Caesar oder nichts? Oja! Das Parlament
Der ÖVP-Vorsitzende Kurz ist „bei den Menschen“, das heißt, dass er bereits Wahlkampf betreibt, die SPÖ-Vorsitzende Rendi-Wagner spricht gerne von „den Menschen da draußen“, und der frühere FPÖ-Vorsitzende Strache erspart uns Menschen doch hoffentlich die Peinlichkeit, Österreich im EU-Parlament zu vertreten.

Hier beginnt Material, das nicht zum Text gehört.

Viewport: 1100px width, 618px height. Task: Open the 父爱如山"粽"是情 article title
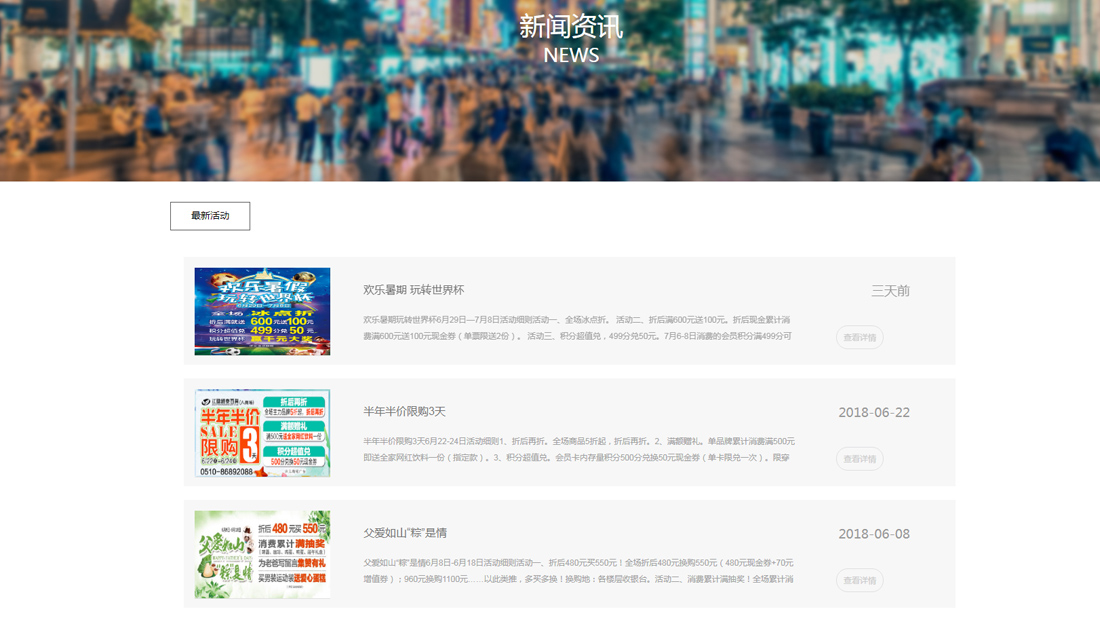(404, 533)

Da tut es besonders gut, einer Frau zuzuhören, die uns nicht mit diesem schrecklichen Polit-Sprech langweilt, sondern in wohl gewählten Worten darauf aufmerksam macht, was vor allem in den letzten 17 Monaten schief gelaufen ist. Bundeskanzlerin Brigitte Bierlein appellierte an das „verbindende Element der Menschlichkeit“, und sie will „keine Feindbilder entstehen lassen“. Diese Frau, der niemand eine linke politische Agenda vorwerfen kann, hat uns in wenigen Worten erklärt, auf welchen Weg die österreichische Politik zurückfinden muss. Und dieser Satz drückte auch noch ein Stück Optimismus aus: „In diesem Hohen Haus schlägt das Herz der österreichischen Demokratie. Und dieses Herz schlägt lebendig und kräftig.“
Darüber sollten alle nachdenken, die vor zwei Jahren für ein Mandat im Nationalrat kandidiert haben, wie etwa Sebastian Kurz, nie aber auch nur eine Sekunde daran dachten, dieses auch anzunehmen. „Aut Caesar aut nihil“ – das passte zu einem Renaissancefürsten wie Cesare Borgia. „Kanzler oder nichts“ ist hingegen ein Ausdruck der Verachtung der gesetzgebenden Institution unseres Landes.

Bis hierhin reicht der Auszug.